There are _countless_ of different types of lithium-based batteries. You can try to divide them to a few groups, like the typical three you mention, but it is more or less wrong.

For example, the so-called "LiPo batteries", or what people mean by saying "LiPo", _are_ lithium-ion batteries contrary to common belief.

In reality, it is like this:

There are many different materials for positive electrode. LiCo, LiMn, LiNi oxides and their mixtures, and then we have LiFePO4.

There are many different materials for electrolyte. It can be non-aqueous liquid (many different chemicals can be used) or a polymer.

Then there are minor additives, and different micro structures.

So there are much more than three different combinations. Just one thing is common, they all fall under "lithium ion".

As a general rule of thumb, properly designed and manufactured LiFePO4 cells should give the longest service life in both cycle number (2000-5000) and calendar time (10 years?) and thus, it should be the best investment. 

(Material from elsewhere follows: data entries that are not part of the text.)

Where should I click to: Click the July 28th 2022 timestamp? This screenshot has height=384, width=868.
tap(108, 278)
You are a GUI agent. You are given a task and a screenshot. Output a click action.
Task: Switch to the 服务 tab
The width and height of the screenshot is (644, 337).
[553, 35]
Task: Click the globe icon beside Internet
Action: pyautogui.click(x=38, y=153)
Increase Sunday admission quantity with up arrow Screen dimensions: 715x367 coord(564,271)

Note that all lithium-based battery types seem to be in _about_ the same price range, on average. Hence, given the relatively high price and the ecological aspect of manufacture and usage of materials, LiFePO4 seems to be the winning technology. However, some of the others might be as good as well, but indeed we have read the news about calendar life problems in production EVs using non-LiFePO4 in warm climates.

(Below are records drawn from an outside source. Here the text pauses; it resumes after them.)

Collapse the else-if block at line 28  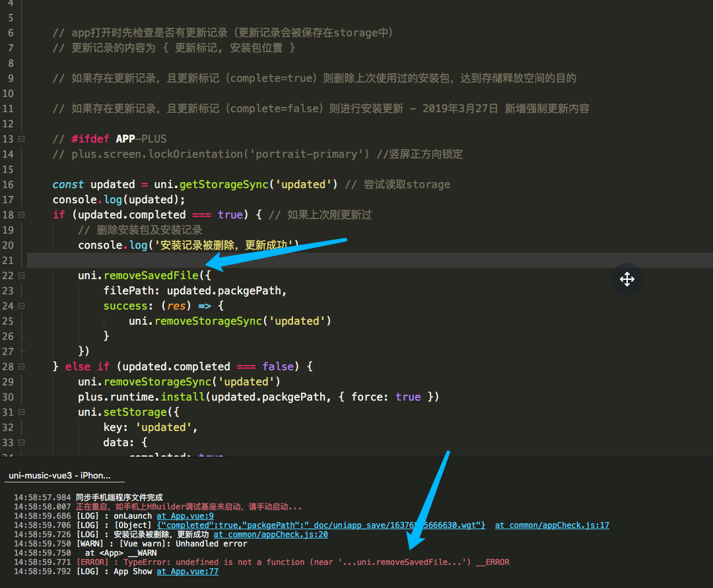tap(22, 367)
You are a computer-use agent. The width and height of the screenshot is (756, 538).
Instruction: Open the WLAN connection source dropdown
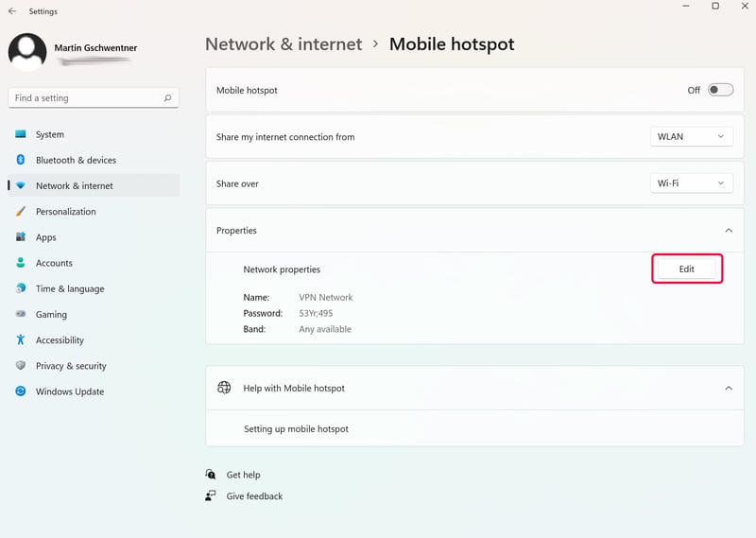pyautogui.click(x=692, y=136)
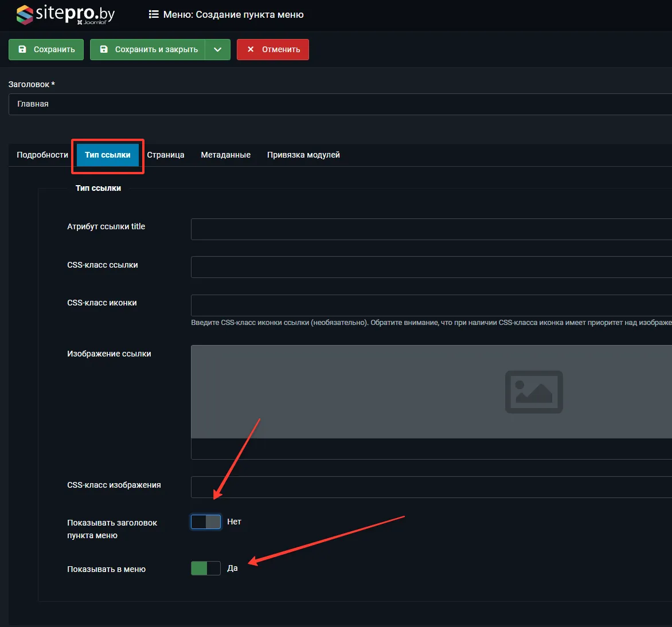Click the menu list icon in header

[154, 14]
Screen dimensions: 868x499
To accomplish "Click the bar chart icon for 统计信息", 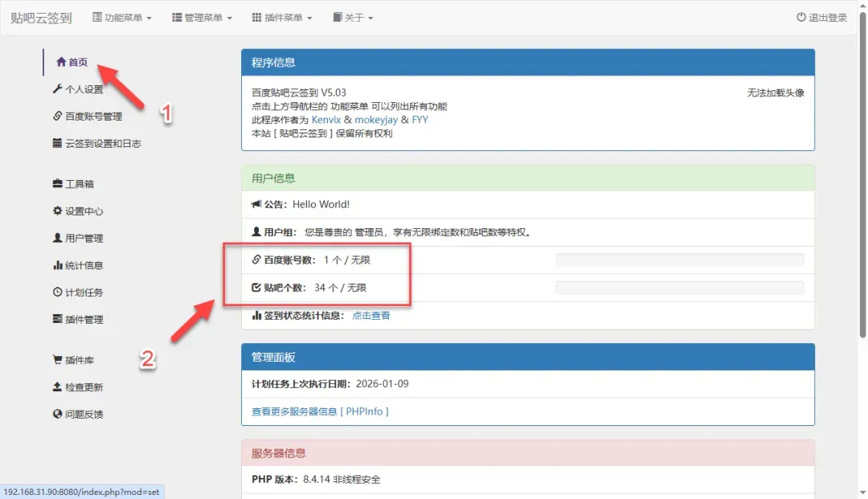I will tap(57, 265).
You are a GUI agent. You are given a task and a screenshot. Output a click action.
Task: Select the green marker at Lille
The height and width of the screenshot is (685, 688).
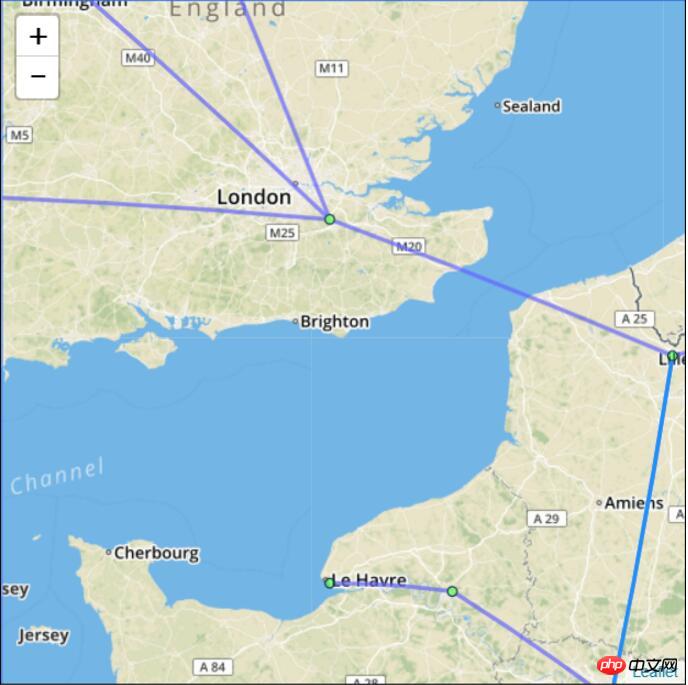672,355
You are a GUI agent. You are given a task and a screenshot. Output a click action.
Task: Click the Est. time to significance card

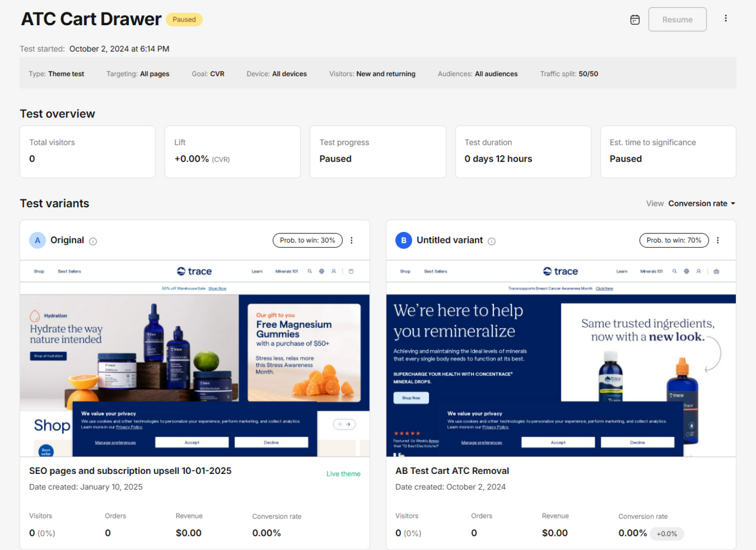tap(668, 152)
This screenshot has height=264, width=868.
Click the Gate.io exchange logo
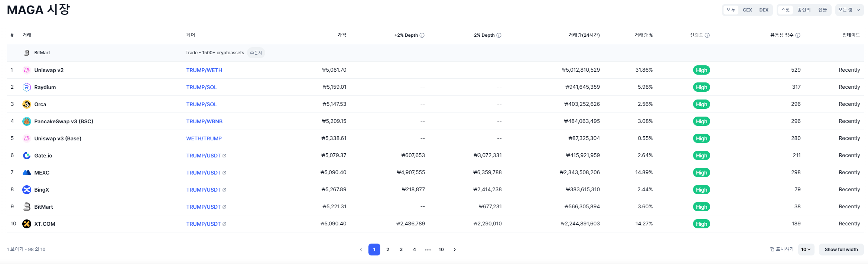click(x=26, y=156)
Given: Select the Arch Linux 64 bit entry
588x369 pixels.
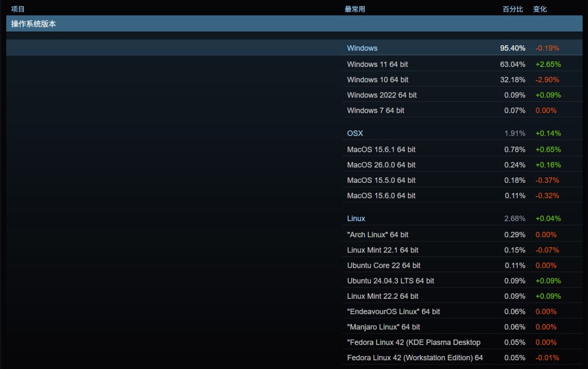Looking at the screenshot, I should [x=378, y=234].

Then there is "RC-LiPo", cells that are designed to have both maximal Wh/kg _and_ W/kg, at the expense of cycle life and calendar life. They also are less safe. AFAIK, they are LiCo cells with polymer separator. (Correct if I'm wrong). They might be a bit less expensive than LiFePO4 and can give enough current to make a usable low-range vehicle, but if they last only for 2-3 years, it will be very expensive in the long run.

I think this is often missed: for the battery selection, your planned _range_ will be very important. If you are designing a low-range vehicle (something like 20-30 km or less), you really need to pay attention to internal resistance or the C rating of the battery; you need to pull out 3C or more; otherwise, the acceleration will be sluggish. However, if your range will be about 100 km or more, you probably don't need to pay much attention to this; you can get some cheaper cells just because their large capacity will help giving the current you need.

To sum it up; look at the specs of the actual _cells_ instead of _types_, because there are many aspects. And, the real cycle and calendar life is IMO the most important spec, unless you are rich. At least calculate the _real_ price per year.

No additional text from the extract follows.